**Consigne**
Sélectionnez puis recopiez chaque ligne des données où apparaît le mot "Collapse".

══ Données

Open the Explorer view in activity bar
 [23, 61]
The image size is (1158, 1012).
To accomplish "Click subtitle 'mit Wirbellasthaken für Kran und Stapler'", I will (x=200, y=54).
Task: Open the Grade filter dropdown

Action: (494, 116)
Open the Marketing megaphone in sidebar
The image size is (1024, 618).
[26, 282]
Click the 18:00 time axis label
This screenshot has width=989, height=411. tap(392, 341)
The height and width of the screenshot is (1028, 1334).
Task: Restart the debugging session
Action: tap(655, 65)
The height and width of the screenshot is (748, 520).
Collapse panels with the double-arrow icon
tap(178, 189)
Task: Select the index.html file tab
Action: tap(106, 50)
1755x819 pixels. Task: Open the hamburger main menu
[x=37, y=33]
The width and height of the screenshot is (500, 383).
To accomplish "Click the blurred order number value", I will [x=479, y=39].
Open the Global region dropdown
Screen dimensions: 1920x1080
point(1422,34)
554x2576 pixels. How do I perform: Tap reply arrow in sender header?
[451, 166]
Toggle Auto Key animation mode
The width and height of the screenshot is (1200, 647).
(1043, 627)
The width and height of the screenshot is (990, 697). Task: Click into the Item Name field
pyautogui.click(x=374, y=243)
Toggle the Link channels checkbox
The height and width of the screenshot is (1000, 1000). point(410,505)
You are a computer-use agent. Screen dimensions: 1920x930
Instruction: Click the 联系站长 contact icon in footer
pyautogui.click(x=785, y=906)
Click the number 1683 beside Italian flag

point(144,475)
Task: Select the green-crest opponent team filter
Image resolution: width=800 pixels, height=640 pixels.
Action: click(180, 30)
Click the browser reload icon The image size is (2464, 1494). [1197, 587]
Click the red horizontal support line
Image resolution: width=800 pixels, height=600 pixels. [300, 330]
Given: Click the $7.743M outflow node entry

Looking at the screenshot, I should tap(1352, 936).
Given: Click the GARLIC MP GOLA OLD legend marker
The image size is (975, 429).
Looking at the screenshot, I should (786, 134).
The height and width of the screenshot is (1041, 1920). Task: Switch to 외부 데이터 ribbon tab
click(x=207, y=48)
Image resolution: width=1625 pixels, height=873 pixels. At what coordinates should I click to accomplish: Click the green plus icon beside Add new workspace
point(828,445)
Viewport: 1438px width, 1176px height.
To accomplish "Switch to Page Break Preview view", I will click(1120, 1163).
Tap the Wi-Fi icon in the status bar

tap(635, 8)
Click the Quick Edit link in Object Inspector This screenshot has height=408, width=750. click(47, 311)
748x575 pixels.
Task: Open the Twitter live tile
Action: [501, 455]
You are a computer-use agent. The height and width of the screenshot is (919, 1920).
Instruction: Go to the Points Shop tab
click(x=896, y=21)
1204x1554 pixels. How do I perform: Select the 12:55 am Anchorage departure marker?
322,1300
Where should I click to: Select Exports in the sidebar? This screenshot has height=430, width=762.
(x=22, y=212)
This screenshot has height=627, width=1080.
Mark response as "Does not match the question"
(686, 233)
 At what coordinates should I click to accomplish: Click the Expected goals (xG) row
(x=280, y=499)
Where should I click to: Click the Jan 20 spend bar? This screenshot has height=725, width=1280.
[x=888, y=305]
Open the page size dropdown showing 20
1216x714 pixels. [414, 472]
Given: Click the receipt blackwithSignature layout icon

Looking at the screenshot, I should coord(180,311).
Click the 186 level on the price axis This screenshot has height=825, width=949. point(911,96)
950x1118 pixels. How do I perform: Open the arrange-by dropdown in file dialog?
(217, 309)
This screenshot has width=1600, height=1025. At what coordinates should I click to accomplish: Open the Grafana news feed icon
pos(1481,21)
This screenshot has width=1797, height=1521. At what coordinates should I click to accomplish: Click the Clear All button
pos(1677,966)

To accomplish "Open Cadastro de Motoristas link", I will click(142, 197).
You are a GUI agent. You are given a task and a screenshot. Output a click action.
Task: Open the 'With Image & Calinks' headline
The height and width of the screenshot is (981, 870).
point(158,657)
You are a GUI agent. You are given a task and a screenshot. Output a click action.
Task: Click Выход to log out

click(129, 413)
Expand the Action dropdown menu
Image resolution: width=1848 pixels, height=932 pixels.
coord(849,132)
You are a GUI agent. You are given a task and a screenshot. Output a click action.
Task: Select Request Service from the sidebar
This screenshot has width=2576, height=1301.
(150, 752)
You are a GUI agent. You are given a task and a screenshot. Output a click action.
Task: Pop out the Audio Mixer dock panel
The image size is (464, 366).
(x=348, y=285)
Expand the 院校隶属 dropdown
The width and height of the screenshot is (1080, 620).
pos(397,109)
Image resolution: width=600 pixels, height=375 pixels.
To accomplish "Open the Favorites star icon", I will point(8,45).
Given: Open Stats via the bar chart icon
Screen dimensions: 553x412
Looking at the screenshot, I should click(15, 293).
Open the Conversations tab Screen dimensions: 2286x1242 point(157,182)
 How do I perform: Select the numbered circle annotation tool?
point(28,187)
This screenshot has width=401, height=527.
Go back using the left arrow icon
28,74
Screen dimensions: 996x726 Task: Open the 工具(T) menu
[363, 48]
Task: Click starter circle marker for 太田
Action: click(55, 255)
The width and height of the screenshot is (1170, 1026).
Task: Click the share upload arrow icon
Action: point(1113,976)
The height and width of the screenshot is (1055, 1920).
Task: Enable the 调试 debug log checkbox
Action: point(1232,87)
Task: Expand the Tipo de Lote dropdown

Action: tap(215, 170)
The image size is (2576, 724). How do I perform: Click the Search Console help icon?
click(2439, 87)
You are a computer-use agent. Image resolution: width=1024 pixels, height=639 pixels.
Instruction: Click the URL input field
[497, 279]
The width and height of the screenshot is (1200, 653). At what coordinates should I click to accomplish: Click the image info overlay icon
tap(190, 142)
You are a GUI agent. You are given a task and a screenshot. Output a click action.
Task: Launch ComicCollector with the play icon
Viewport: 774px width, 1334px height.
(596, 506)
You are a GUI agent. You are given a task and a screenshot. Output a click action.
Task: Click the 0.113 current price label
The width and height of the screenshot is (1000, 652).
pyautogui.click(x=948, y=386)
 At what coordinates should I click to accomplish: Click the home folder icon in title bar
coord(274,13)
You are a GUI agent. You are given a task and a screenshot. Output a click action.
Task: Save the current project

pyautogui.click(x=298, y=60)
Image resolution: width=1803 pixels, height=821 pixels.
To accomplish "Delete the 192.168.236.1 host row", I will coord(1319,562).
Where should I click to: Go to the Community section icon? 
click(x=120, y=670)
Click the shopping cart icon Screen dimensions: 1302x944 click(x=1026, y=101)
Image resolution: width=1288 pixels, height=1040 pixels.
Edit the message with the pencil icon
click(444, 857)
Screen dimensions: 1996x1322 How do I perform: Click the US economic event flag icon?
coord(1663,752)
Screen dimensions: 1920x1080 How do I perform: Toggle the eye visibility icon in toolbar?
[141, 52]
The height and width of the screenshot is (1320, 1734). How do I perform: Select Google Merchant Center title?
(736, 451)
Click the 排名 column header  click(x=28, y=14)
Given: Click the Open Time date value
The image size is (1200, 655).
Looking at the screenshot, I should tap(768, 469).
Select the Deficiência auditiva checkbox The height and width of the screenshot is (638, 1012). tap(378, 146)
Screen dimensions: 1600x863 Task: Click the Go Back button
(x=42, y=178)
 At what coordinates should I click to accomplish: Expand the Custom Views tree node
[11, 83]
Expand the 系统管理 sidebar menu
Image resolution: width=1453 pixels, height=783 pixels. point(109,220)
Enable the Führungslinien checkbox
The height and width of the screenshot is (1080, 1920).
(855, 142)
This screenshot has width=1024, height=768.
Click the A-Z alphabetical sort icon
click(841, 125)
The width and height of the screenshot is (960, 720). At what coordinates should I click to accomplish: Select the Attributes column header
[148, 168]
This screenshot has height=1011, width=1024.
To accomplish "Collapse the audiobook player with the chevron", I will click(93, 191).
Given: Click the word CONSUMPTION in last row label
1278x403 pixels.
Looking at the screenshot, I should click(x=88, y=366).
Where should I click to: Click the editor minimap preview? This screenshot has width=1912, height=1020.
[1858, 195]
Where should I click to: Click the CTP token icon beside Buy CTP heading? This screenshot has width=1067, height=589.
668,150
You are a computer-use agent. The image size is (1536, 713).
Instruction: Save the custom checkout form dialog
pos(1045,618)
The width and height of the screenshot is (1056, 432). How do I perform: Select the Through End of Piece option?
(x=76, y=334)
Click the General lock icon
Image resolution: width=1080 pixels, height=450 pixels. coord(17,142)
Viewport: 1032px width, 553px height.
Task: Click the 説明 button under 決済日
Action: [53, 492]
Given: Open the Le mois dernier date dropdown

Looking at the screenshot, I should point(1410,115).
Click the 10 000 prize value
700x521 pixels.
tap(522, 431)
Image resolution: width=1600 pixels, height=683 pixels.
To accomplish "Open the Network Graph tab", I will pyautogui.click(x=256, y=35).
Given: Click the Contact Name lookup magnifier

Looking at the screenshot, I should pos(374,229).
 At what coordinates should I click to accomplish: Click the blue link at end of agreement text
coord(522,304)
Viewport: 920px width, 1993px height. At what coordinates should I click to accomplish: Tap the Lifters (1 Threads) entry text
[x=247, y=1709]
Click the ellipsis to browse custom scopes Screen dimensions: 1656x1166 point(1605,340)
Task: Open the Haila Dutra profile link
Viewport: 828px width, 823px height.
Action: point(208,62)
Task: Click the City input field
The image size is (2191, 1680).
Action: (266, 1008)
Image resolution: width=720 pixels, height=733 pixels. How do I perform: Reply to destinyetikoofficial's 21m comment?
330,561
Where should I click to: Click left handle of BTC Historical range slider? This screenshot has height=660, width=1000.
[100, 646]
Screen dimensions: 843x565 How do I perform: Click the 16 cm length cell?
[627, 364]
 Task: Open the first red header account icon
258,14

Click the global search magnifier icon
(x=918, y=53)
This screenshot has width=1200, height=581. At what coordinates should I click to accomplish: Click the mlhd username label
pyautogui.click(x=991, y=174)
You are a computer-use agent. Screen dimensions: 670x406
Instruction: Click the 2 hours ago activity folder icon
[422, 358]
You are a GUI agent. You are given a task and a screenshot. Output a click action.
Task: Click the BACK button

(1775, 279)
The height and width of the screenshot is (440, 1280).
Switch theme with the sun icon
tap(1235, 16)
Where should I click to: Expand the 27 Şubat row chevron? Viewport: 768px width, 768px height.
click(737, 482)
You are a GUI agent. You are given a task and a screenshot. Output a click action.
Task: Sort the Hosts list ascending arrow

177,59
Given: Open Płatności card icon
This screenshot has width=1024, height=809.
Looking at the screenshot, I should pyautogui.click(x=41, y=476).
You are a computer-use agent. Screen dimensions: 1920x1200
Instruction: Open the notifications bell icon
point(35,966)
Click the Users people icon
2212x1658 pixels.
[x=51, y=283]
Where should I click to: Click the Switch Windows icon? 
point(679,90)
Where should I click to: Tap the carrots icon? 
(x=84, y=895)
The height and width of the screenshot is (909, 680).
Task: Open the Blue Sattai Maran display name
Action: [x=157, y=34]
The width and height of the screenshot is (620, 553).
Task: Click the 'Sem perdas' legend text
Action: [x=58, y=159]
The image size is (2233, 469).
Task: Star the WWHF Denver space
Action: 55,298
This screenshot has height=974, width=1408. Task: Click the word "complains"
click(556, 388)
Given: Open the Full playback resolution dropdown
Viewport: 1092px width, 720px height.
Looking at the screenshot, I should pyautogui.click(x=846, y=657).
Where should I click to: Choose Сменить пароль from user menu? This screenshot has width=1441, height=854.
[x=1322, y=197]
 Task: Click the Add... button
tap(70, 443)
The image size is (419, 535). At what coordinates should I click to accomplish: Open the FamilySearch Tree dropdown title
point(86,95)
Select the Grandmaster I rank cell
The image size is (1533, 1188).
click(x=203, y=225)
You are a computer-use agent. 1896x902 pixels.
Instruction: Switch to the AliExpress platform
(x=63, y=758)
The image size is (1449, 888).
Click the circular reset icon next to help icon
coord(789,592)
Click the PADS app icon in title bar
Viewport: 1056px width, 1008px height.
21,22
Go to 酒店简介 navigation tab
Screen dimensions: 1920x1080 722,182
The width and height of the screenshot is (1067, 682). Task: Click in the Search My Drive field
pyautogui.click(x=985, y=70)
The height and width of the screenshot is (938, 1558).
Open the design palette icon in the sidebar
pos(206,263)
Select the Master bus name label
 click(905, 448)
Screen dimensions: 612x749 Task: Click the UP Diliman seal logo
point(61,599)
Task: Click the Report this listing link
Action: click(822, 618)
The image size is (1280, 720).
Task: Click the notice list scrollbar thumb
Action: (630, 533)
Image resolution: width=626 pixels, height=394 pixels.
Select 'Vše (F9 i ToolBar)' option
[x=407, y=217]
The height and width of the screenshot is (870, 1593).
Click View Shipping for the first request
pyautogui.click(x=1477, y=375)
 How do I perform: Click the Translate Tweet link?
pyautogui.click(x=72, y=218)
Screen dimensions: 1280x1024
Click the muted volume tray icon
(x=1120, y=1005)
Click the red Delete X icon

════

**Solution**
Collapse panels with the double-arrow icon
To accomplish "Collapse the audiobook player with the chevron", I will click(93, 191).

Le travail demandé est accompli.